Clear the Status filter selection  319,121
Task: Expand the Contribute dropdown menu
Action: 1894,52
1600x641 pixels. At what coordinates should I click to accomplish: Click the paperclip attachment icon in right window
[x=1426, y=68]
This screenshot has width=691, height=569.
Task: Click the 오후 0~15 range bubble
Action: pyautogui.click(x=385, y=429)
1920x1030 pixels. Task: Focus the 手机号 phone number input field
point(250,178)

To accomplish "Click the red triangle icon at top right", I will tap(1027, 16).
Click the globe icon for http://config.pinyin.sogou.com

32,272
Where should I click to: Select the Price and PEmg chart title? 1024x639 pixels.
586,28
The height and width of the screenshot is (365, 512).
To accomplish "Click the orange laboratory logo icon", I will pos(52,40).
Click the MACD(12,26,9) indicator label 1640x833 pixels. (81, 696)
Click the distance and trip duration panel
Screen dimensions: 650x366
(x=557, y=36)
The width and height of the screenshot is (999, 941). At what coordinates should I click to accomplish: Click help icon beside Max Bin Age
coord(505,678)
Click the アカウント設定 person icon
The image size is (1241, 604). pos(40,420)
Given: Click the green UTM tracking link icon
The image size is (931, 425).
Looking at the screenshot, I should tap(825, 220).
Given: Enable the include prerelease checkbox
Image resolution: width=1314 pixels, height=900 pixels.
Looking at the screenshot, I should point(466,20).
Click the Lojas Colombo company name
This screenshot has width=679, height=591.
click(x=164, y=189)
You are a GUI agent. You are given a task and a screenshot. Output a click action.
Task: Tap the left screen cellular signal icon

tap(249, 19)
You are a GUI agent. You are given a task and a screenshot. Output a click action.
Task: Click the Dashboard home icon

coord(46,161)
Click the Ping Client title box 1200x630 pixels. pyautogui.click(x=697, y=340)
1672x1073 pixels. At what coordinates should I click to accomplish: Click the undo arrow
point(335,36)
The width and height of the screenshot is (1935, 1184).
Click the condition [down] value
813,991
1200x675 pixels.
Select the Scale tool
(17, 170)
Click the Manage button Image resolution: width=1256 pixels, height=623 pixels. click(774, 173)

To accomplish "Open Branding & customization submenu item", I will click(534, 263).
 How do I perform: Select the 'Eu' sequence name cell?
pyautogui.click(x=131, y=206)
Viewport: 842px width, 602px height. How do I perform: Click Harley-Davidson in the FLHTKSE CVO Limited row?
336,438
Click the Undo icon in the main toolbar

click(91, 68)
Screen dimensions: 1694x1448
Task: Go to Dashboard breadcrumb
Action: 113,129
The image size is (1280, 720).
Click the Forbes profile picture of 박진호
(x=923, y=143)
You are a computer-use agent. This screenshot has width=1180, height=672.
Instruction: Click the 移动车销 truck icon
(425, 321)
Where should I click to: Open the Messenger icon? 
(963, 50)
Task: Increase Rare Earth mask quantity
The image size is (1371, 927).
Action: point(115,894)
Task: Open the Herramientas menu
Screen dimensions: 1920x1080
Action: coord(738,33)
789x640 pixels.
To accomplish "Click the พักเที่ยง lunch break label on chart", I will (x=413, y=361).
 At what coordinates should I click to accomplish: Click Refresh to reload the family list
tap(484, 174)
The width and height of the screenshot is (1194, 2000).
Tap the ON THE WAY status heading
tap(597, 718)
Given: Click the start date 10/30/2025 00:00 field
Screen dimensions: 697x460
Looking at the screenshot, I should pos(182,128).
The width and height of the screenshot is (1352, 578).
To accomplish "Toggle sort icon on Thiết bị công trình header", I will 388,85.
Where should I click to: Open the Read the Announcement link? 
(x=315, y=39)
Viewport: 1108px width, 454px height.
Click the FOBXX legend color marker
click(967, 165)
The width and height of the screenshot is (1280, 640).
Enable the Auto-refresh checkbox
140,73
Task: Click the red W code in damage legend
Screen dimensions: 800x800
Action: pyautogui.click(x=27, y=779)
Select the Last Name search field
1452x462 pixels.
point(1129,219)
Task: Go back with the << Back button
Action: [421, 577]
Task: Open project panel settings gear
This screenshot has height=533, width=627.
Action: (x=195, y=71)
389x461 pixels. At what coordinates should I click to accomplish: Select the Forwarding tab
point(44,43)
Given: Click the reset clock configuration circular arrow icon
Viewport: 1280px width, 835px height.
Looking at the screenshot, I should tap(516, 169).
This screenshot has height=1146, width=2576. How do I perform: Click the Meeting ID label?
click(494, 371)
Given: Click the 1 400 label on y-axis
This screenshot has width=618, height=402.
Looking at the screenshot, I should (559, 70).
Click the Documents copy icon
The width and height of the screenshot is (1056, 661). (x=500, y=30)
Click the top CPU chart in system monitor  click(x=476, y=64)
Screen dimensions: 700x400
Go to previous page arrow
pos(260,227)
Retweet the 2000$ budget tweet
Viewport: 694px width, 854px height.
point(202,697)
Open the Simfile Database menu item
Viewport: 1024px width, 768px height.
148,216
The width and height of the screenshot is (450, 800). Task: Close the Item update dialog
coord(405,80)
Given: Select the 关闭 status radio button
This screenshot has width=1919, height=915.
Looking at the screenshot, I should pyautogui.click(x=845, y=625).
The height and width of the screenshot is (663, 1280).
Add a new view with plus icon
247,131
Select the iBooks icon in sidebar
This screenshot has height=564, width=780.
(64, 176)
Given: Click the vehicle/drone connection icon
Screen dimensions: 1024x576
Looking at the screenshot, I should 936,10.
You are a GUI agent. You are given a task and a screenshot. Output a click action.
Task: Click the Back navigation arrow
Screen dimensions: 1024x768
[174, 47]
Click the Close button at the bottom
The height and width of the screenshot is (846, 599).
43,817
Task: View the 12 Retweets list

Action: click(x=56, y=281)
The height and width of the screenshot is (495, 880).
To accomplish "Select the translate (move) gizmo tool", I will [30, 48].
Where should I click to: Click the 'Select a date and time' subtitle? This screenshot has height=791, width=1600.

ABOUT THIS TASK: Reproduce every entry above exactly as it was written.

TASK OUTPUT:
Clear the Status filter selection  319,121
Task: Expand the Contribute dropdown menu
Action: 1894,52
1600x641 pixels. At what coordinates should I click to accomplish: Click the paperclip attachment icon in right window
[x=1426, y=68]
This screenshot has width=691, height=569.
Task: Click the 오후 0~15 range bubble
Action: pyautogui.click(x=385, y=429)
1920x1030 pixels. Task: Focus the 手机号 phone number input field
point(250,178)

To accomplish "Click the red triangle icon at top right", I will tap(1027, 16).
Click the globe icon for http://config.pinyin.sogou.com

32,272
Where should I click to: Select the Price and PEmg chart title? 1024x639 pixels.
586,28
The height and width of the screenshot is (365, 512).
To accomplish "Click the orange laboratory logo icon", I will pos(52,40).
Click the MACD(12,26,9) indicator label 1640x833 pixels. (81, 696)
Click the distance and trip duration panel
Screen dimensions: 650x366
(x=557, y=36)
The width and height of the screenshot is (999, 941). At what coordinates should I click to accomplish: Click help icon beside Max Bin Age
coord(505,678)
Click the アカウント設定 person icon
The image size is (1241, 604). pos(40,420)
Given: Click the green UTM tracking link icon
The image size is (931, 425).
Looking at the screenshot, I should tap(825, 220).
Given: Enable the include prerelease checkbox
Image resolution: width=1314 pixels, height=900 pixels.
Looking at the screenshot, I should point(466,20).
Click the Lojas Colombo company name
This screenshot has width=679, height=591.
click(x=164, y=189)
You are a GUI agent. You are given a task and a screenshot. Output a click action.
Task: Tap the left screen cellular signal icon

tap(249, 19)
You are a GUI agent. You are given a task and a screenshot. Output a click action.
Task: Click the Dashboard home icon

coord(46,161)
Click the Ping Client title box 1200x630 pixels. pyautogui.click(x=697, y=340)
1672x1073 pixels. At what coordinates should I click to accomplish: Click the undo arrow
point(335,36)
The width and height of the screenshot is (1935, 1184).
Click the condition [down] value
813,991
1200x675 pixels.
Select the Scale tool
(17, 170)
Click the Manage button Image resolution: width=1256 pixels, height=623 pixels. click(774, 173)

To accomplish "Open Branding & customization submenu item", I will click(534, 263).
 How do I perform: Select the 'Eu' sequence name cell?
pyautogui.click(x=131, y=206)
Viewport: 842px width, 602px height. How do I perform: Click Harley-Davidson in the FLHTKSE CVO Limited row?
336,438
Click the Undo icon in the main toolbar

click(91, 68)
Screen dimensions: 1694x1448
Task: Go to Dashboard breadcrumb
Action: 113,129
The image size is (1280, 720).
Click the Forbes profile picture of 박진호
(x=923, y=143)
You are a computer-use agent. This screenshot has width=1180, height=672.
Instruction: Click the 移动车销 truck icon
(425, 321)
Where should I click to: Open the Messenger icon? 
(963, 50)
Task: Increase Rare Earth mask quantity
The image size is (1371, 927).
Action: point(115,894)
Task: Open the Herramientas menu
Screen dimensions: 1920x1080
Action: coord(738,33)
789x640 pixels.
To accomplish "Click the พักเที่ยง lunch break label on chart", I will (x=413, y=361).
 At what coordinates should I click to accomplish: Click Refresh to reload the family list
tap(484, 174)
The width and height of the screenshot is (1194, 2000).
Tap the ON THE WAY status heading
tap(597, 718)
Given: Click the start date 10/30/2025 00:00 field
Screen dimensions: 697x460
Looking at the screenshot, I should pos(182,128).
The width and height of the screenshot is (1352, 578).
To accomplish "Toggle sort icon on Thiết bị công trình header", I will 388,85.
Where should I click to: Open the Read the Announcement link? 
(x=315, y=39)
Viewport: 1108px width, 454px height.
Click the FOBXX legend color marker
click(967, 165)
The width and height of the screenshot is (1280, 640).
Enable the Auto-refresh checkbox
140,73
Task: Click the red W code in damage legend
Screen dimensions: 800x800
Action: pyautogui.click(x=27, y=779)
Select the Last Name search field
1452x462 pixels.
point(1129,219)
Task: Go back with the << Back button
Action: [421, 577]
Task: Open project panel settings gear
This screenshot has height=533, width=627.
Action: (x=195, y=71)
389x461 pixels. At what coordinates should I click to accomplish: Select the Forwarding tab
point(44,43)
Given: Click the reset clock configuration circular arrow icon
Viewport: 1280px width, 835px height.
Looking at the screenshot, I should tap(516, 169).
This screenshot has height=1146, width=2576. How do I perform: Click the Meeting ID label?
click(494, 371)
Given: Click the 1 400 label on y-axis
This screenshot has width=618, height=402.
Looking at the screenshot, I should (559, 70).
Click the Documents copy icon
The width and height of the screenshot is (1056, 661). (x=500, y=30)
Click the top CPU chart in system monitor  click(x=476, y=64)
Screen dimensions: 700x400
Go to previous page arrow
pos(260,227)
Retweet the 2000$ budget tweet
Viewport: 694px width, 854px height.
point(202,697)
Open the Simfile Database menu item
Viewport: 1024px width, 768px height.
148,216
The width and height of the screenshot is (450, 800). Task: Close the Item update dialog
coord(405,80)
Given: Select the 关闭 status radio button
This screenshot has width=1919, height=915.
Looking at the screenshot, I should pyautogui.click(x=845, y=625).
The height and width of the screenshot is (663, 1280).
Add a new view with plus icon
247,131
Select the iBooks icon in sidebar
This screenshot has height=564, width=780.
(64, 176)
Given: Click the vehicle/drone connection icon
Screen dimensions: 1024x576
Looking at the screenshot, I should 936,10.
You are a GUI agent. You are given a task and a screenshot. Output a click action.
Task: Click the Back navigation arrow
Screen dimensions: 1024x768
[174, 47]
Click the Close button at the bottom
The height and width of the screenshot is (846, 599).
43,817
Task: View the 12 Retweets list

Action: click(x=56, y=281)
The height and width of the screenshot is (495, 880).
To accomplish "Select the translate (move) gizmo tool", I will [30, 48].
Where should I click to: Click the 'Select a date and time' subtitle? This screenshot has height=791, width=1600.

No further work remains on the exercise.